Of the records that follow, copy only the lines from the line containing "Water Law Permitting (79, 2281)" to the line containing "Accept (79, 2497)", both included, exactly as written.
Segment Start: EXTRACTED ENTRIES
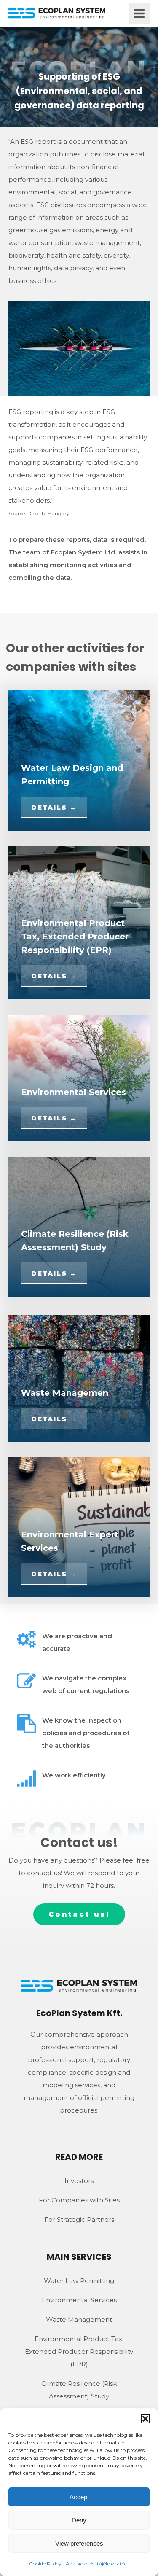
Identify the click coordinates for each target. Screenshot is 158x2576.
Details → (54, 807)
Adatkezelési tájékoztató (95, 2563)
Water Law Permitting (79, 2281)
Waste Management (79, 2319)
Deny (79, 2520)
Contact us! (79, 1914)
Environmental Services (79, 2300)
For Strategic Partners (79, 2219)
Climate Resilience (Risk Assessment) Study (79, 2390)
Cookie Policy (45, 2563)
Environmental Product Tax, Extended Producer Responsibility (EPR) (79, 2351)
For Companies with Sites (79, 2200)
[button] (145, 2418)
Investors (79, 2181)
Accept (79, 2497)
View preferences (79, 2543)
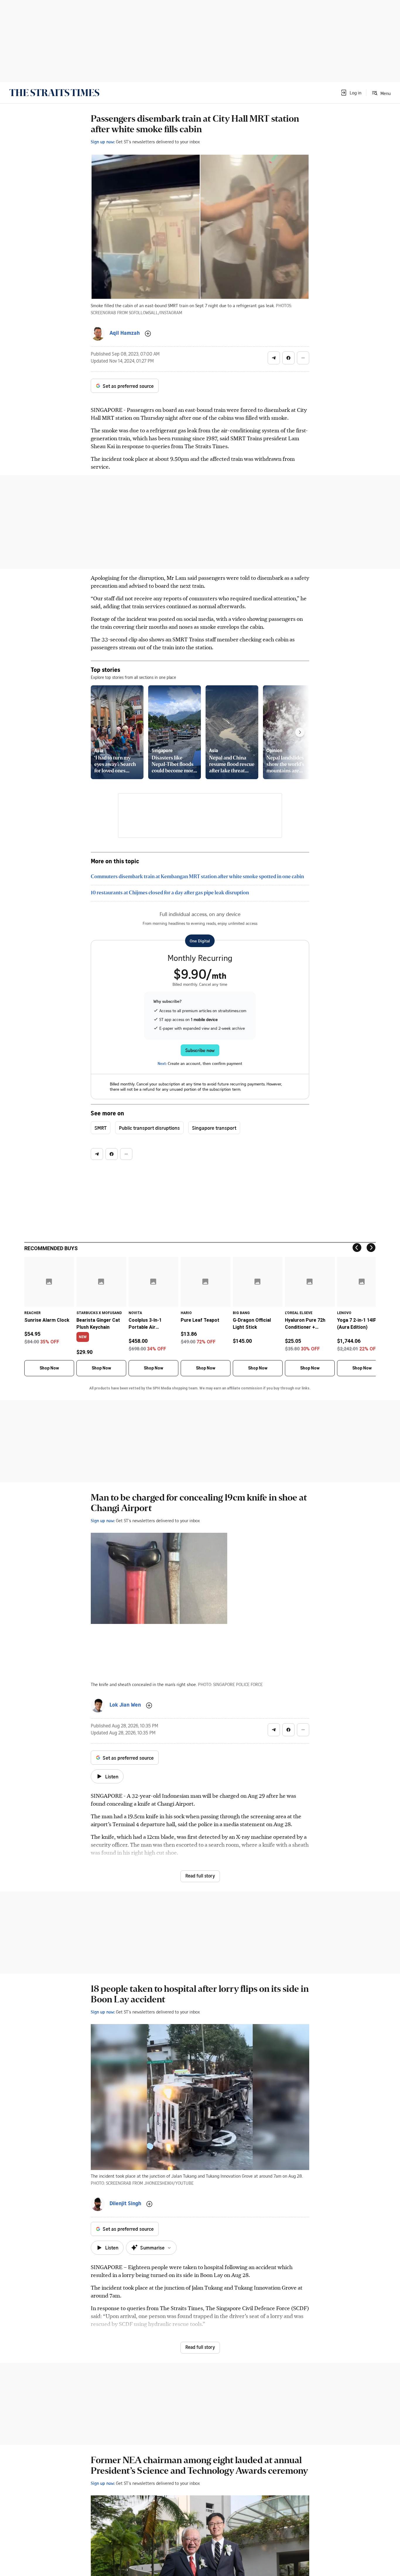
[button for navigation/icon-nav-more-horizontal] (303, 357)
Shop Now (49, 1368)
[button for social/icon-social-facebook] (288, 357)
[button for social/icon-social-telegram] (274, 357)
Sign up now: (103, 142)
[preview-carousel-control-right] (300, 732)
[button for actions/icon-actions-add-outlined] (147, 333)
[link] (54, 92)
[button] (351, 92)
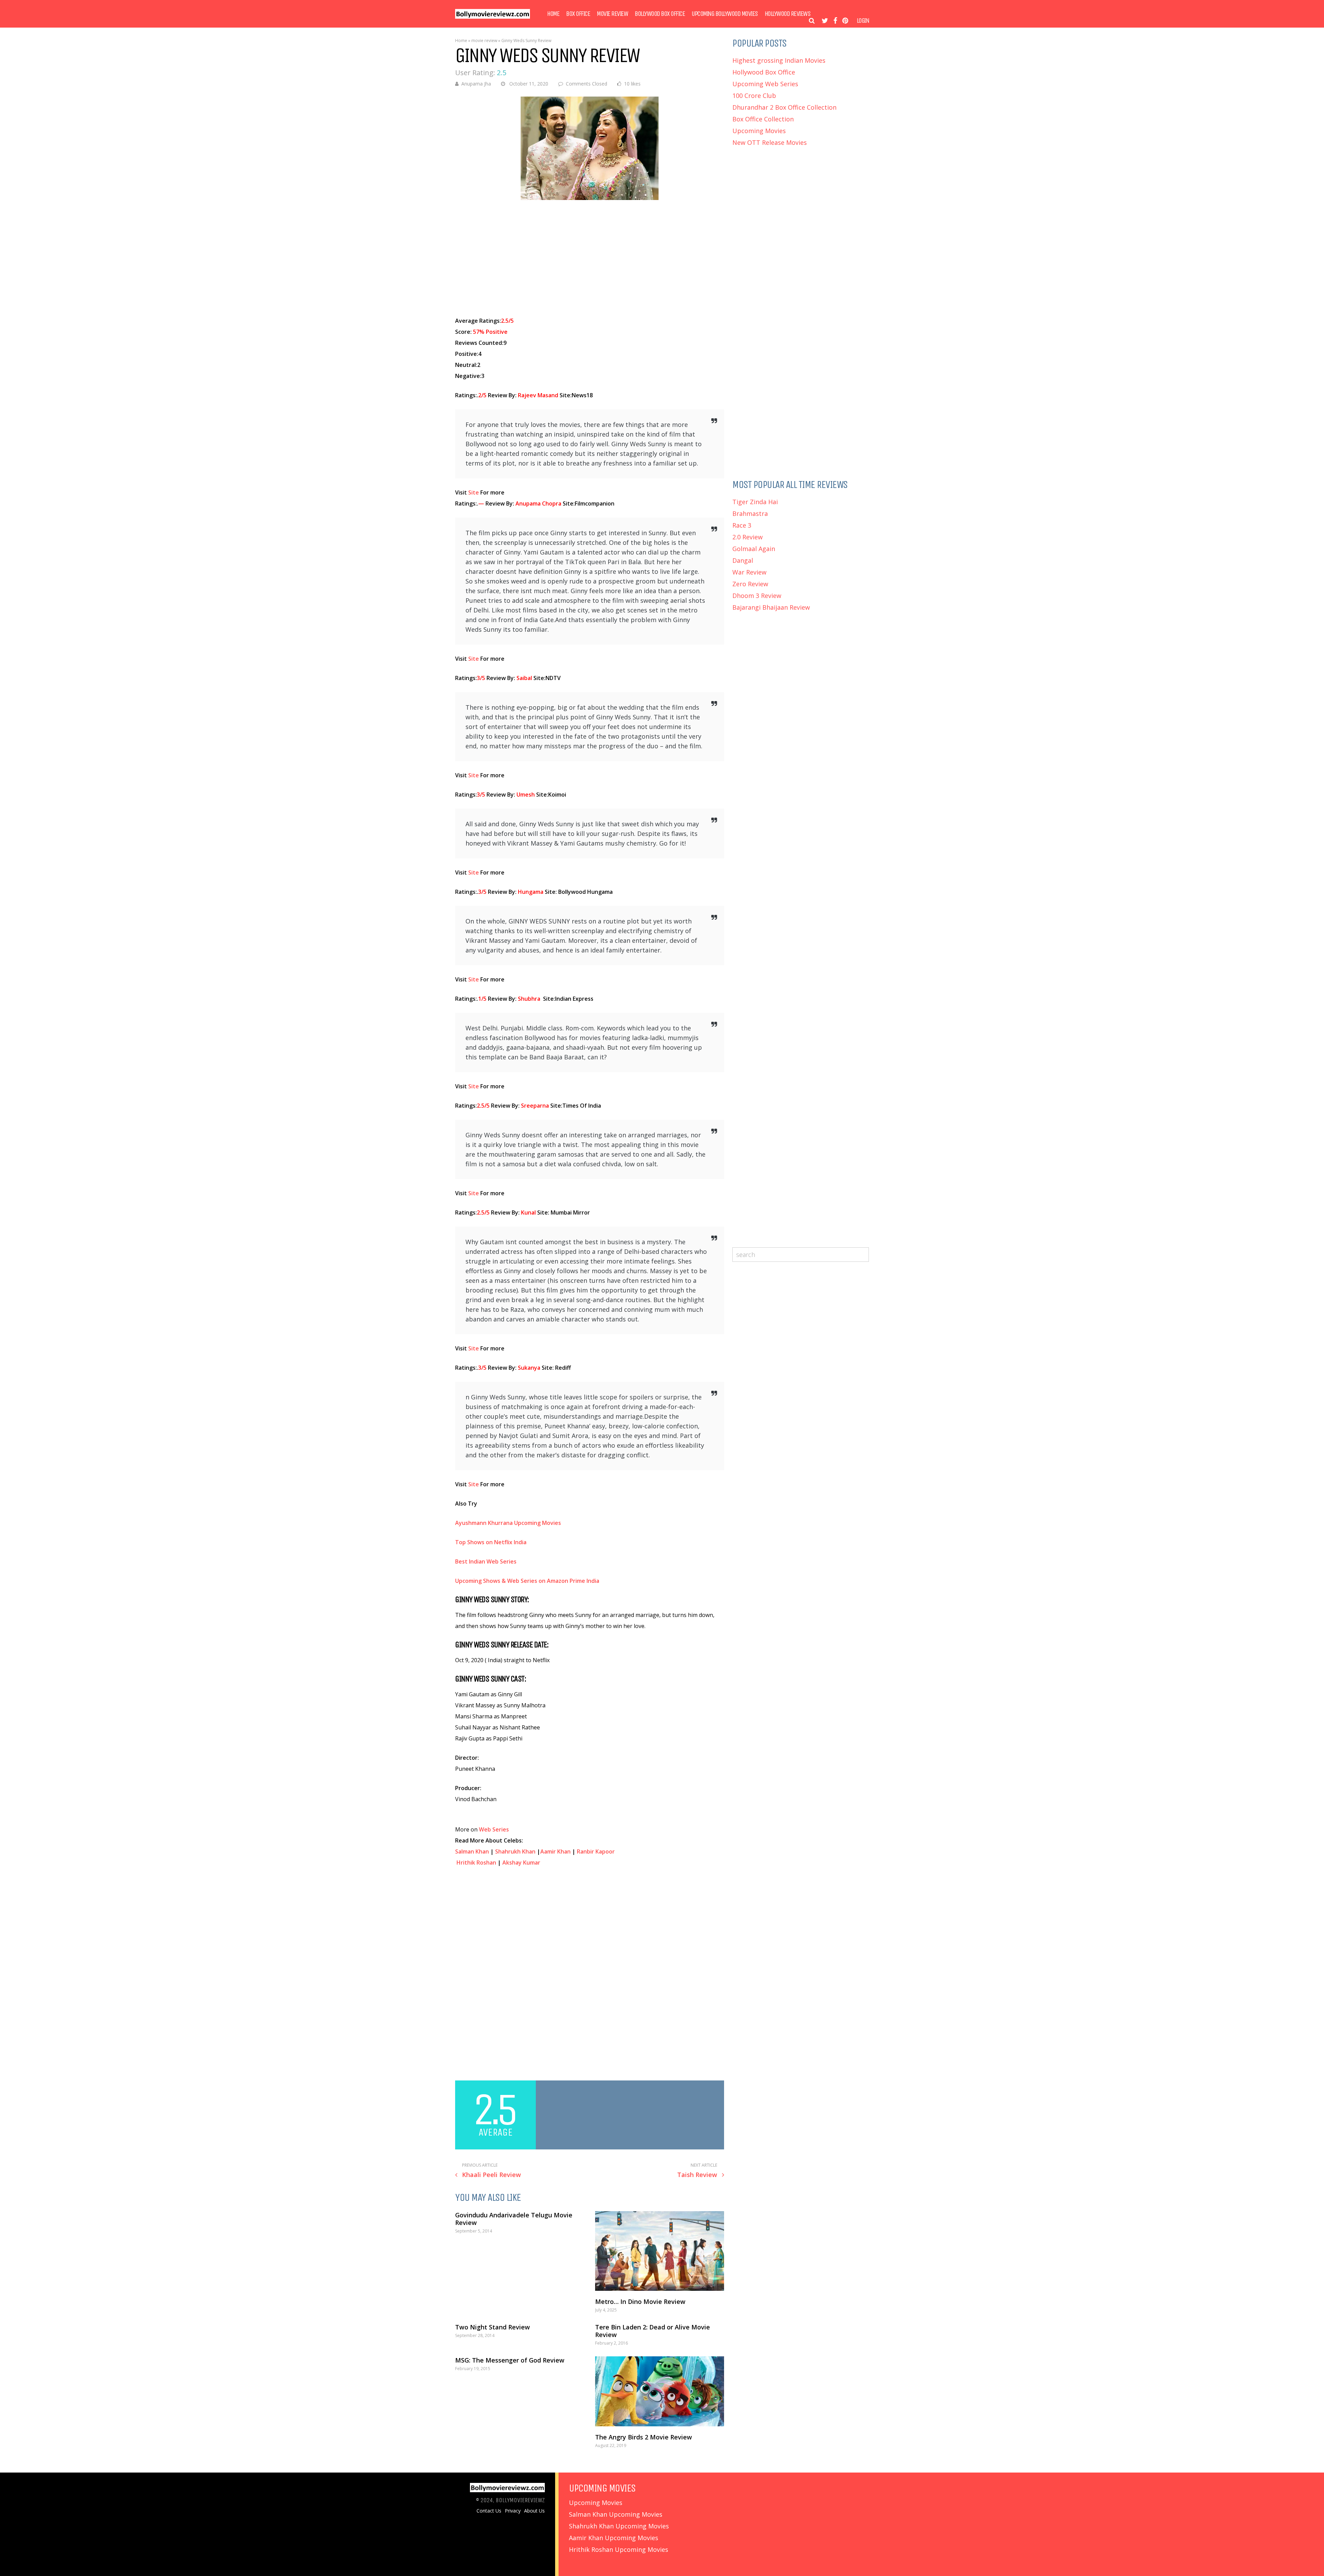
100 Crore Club (754, 95)
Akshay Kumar (521, 1862)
Segment End: EXTRACTED ENTRIES
#### ANSWER BELOW
Water Law Permitting (79, 2281)
Waste Management (79, 2319)
Deny (79, 2520)
Contact us! (79, 1914)
Environmental Services (79, 2300)
For Strategic Partners (79, 2219)
Climate Resilience (Risk Assessment) Study (79, 2390)
Cookie Policy (45, 2563)
Environmental Product Tax, Extended Producer Responsibility (EPR) (79, 2351)
For Companies with Sites (79, 2200)
[button] (145, 2418)
Investors (79, 2181)
Accept (79, 2497)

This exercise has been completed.